Sci. Signal., 20 March 2012
Biochemistry Copper as a Kinase Cofactor
Annalisa M. VanHook
Science Signaling, AAAS, Washington, DC 20005, USA
Copper is a catalytic and structural cofactor for many proteins, and it has been implicated in growth factor signaling and cell proliferation. Turski et al. report that copper promotes mitogen-activated protein kinase (MAPK) signaling downstream of Ras activation by growth factors. Reducing the abundance of the high-affinity copper transporter Ctr1 with double-stranded RNA (dsRNA) in the fruit fly prothoracic gland, which controls body size, resulted in pupae and adults that were smaller than wild-type animals, similarly to expression of a dominant-negative form of Ras. dsRNA-mediated knockdown of Ctr1 rescued phenotypes caused by expression of constitutively active Ras, and experiments in cultured cells revealed that copper and the copper transporting activity of Ctr1 were required for maximal phosphorylation of ERK (a MAPK) in response to insulin, which activates the MAPK cascade through Ras. In Ctr1-deficient cultured mouse embryo fibroblasts (MEFs), phosphorylation of ERK1 and ERK2 (ERK1/2) in response to insulin stimulation was greatly reduced but was partially restored by incubating the cells with copper before insulin stimulation. Copper was also required for maximal ERK1/2 phosphorylation in MEFs downstream of Ras activation by a recombinant human fibroblast growth factor (FGF). In vitro experiments with purified proteins indicated that MEK1 (a MAPKK) bound to copper with high affinity and that copper enhanced MEK1-mediated phosphorylation of ERK1/2. Coimmunoprecipitation of endogenous MEK1 and ERK1/2 from MEFs was reduced in Ctr1-deficient MEFs, suggesting that copper promoted MEK1 binding to ERK1/2. Protein extracts from the hearts of mice lacking cardiac Ctr1 exhibited copper deficiency, decreased ERK1/2 phosphorylation, and increased MEK1 phosphorylation compared to the hearts of wild-type mice. Thus, copper binding by MEK1 is important for optimal phosphorylation of ERK in response to growth factor signaling through Ras, perhaps by inducing or stabilizing a conformation that promotes the association with or catalytic activity toward ERK.

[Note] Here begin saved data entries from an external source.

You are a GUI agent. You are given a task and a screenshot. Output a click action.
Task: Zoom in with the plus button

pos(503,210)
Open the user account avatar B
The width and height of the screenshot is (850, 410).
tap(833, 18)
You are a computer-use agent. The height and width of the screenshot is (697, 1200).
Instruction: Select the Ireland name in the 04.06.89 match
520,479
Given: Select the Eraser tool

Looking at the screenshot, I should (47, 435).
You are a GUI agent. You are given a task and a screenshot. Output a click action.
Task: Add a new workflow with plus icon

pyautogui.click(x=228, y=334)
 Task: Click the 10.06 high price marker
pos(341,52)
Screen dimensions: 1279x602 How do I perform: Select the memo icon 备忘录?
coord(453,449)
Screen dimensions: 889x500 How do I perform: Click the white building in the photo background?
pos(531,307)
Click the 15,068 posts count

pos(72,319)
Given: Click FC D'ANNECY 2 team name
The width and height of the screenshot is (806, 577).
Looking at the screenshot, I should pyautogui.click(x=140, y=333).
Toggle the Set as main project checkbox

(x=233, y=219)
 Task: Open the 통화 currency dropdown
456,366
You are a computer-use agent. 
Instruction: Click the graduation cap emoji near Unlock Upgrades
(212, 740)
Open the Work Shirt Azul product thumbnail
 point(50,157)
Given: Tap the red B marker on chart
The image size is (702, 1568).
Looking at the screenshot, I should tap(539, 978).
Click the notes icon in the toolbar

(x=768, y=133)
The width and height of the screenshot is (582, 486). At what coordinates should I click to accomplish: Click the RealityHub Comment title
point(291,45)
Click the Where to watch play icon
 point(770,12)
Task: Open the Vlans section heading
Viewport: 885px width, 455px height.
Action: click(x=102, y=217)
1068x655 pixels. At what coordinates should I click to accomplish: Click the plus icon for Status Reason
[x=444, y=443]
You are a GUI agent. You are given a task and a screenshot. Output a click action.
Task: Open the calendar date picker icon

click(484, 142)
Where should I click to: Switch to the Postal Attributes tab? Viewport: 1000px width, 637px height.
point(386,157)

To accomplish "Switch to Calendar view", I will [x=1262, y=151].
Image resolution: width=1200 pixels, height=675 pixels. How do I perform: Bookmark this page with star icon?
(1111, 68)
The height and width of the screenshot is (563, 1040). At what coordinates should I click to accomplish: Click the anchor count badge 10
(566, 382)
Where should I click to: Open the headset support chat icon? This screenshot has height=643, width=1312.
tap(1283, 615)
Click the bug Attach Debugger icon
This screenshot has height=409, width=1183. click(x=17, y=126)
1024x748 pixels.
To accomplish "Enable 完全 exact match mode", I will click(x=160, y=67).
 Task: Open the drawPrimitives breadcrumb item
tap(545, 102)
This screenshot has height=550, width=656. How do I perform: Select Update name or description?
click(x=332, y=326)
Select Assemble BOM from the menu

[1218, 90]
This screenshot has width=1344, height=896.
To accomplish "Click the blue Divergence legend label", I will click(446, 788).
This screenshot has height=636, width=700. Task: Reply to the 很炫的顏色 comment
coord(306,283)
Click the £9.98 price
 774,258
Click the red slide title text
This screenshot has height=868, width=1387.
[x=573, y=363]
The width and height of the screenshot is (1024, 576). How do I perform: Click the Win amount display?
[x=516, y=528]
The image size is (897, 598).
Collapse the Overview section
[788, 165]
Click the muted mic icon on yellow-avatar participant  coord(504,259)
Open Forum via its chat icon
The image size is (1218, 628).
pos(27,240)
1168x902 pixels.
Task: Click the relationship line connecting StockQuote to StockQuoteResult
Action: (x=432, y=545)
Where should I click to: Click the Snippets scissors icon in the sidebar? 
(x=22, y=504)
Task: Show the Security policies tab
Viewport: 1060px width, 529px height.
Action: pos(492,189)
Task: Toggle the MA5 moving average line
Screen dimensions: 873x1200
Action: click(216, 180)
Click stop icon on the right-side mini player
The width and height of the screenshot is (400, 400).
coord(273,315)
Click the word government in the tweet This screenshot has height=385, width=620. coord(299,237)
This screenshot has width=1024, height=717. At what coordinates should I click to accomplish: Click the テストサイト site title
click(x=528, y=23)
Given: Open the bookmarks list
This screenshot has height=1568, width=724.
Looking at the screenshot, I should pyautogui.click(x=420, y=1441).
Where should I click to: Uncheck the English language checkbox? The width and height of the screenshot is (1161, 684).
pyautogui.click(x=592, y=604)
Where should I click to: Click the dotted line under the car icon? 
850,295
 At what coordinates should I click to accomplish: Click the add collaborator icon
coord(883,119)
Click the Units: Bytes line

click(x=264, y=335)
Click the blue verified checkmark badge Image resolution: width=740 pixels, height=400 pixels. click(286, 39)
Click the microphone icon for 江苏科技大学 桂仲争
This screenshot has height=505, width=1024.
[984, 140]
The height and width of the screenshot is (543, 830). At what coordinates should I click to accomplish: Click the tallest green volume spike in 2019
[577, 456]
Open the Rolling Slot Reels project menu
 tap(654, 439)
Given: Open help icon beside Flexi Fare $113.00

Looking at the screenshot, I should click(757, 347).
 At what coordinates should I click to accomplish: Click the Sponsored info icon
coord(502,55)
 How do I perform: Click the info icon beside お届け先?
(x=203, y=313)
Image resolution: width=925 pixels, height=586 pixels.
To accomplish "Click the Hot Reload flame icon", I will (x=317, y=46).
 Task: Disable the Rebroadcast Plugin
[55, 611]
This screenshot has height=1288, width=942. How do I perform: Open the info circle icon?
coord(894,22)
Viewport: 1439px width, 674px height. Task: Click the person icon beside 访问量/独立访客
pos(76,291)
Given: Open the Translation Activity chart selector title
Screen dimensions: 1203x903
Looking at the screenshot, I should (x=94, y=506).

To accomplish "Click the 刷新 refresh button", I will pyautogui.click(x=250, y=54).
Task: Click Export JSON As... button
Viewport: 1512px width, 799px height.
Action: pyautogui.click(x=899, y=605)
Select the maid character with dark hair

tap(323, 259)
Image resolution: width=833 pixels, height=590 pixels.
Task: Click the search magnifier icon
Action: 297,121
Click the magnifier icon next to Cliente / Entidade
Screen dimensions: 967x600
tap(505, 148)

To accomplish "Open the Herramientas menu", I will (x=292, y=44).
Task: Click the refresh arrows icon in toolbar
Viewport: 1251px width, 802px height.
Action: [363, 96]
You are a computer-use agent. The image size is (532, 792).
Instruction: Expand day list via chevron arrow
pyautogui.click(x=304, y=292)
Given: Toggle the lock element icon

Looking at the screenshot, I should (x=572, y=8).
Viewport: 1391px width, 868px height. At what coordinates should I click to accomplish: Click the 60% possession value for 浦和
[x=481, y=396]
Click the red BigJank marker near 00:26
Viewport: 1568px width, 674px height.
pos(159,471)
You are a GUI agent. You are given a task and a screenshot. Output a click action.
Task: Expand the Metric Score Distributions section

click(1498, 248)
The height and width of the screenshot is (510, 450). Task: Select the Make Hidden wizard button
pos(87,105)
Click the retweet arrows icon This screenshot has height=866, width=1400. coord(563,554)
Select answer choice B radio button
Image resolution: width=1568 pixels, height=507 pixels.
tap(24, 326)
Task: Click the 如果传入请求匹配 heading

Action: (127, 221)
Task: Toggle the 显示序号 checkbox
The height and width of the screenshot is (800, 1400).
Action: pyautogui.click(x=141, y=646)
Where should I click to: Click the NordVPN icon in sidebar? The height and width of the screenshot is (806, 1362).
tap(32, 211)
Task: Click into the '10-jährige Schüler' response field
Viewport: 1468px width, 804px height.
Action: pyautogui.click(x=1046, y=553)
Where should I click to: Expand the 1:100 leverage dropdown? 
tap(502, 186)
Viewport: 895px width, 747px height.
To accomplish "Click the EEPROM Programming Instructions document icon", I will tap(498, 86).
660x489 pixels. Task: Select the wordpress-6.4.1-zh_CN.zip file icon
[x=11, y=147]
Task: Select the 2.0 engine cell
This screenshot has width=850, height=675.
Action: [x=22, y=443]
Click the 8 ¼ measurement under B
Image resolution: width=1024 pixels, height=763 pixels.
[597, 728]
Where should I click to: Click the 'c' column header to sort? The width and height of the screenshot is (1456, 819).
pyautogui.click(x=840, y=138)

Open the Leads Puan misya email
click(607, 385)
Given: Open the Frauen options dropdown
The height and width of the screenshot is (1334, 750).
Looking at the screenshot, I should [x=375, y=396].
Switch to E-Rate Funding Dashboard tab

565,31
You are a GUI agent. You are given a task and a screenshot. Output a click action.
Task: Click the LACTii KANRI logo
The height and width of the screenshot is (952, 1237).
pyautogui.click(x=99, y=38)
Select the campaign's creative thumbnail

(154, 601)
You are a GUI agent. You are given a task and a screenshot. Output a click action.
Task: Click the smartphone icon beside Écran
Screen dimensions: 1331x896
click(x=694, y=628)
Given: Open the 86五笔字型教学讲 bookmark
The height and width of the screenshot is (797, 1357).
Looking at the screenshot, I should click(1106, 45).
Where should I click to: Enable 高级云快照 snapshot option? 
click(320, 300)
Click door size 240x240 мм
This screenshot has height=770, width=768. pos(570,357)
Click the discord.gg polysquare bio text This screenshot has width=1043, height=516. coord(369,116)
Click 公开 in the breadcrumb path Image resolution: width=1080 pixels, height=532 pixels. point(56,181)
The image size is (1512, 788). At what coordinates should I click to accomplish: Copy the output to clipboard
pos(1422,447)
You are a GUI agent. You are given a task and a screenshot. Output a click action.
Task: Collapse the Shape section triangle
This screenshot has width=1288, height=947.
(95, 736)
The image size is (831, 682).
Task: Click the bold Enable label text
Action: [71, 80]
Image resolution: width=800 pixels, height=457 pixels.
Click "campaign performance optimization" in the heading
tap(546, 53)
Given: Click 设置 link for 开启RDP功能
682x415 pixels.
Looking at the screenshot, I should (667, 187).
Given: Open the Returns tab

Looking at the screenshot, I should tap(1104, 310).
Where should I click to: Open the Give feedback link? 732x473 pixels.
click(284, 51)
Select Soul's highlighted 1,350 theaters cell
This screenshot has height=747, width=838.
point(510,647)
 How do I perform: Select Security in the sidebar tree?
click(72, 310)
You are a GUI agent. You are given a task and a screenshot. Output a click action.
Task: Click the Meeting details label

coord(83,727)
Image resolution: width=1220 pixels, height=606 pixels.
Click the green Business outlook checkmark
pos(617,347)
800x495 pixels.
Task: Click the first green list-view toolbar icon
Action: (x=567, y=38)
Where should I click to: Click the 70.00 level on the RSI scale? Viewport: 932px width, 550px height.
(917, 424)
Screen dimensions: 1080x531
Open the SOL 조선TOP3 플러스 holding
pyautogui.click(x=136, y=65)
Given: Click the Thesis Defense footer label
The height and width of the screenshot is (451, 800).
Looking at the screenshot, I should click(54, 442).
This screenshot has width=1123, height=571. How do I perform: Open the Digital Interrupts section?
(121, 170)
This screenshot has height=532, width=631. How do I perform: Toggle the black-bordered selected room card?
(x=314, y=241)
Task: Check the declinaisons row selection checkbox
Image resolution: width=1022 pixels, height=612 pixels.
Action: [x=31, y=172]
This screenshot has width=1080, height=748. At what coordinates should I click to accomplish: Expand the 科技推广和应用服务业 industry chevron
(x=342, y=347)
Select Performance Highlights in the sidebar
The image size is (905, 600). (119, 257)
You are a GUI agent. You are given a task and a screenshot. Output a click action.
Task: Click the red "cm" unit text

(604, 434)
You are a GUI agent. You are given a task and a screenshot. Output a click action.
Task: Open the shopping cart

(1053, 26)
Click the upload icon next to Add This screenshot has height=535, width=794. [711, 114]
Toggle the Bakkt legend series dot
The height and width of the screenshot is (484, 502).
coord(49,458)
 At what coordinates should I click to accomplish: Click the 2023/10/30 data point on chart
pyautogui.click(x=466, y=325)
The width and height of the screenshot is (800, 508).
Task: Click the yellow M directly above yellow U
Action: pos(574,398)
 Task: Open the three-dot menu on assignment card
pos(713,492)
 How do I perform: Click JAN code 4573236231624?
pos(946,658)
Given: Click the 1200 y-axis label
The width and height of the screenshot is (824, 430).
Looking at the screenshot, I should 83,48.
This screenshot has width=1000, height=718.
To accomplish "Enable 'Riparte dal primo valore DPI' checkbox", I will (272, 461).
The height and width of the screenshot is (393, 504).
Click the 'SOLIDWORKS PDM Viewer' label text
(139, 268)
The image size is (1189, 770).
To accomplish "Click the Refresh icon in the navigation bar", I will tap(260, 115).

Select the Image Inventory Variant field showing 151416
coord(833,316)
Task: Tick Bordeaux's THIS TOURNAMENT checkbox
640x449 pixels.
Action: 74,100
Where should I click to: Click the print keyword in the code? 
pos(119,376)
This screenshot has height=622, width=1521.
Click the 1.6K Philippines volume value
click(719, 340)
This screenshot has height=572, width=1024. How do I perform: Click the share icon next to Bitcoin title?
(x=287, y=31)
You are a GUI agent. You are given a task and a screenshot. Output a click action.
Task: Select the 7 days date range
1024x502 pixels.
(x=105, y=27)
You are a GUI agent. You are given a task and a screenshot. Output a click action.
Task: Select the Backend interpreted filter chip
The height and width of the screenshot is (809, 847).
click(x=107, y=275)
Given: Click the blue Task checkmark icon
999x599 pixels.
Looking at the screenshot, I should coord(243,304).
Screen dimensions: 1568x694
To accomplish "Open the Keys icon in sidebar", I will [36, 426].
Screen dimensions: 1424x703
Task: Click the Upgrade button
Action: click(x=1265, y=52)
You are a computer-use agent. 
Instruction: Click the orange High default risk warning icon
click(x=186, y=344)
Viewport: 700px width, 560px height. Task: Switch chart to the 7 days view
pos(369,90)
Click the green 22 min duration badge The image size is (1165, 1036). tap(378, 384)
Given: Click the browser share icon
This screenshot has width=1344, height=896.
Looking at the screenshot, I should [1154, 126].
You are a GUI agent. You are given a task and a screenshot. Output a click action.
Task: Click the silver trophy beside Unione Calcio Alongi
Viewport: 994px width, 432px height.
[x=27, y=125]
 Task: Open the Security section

M. L. Turski, D. C. Brady, H. J. Kim, B.-E. Kim, Y. Nose, C. M. Counter, D. R. Winge, D. J. Thiele, A novel role for copper in Ras/mitogen-activated protein kinase signaling. Mol. Cell Biol. 32, 1284–1295 (2012). [Abstract] [Full Text]
Citation: A. M. VanHook, Copper as a Kinase Cofactor. Sci. Signal. 5, ec84 (2012).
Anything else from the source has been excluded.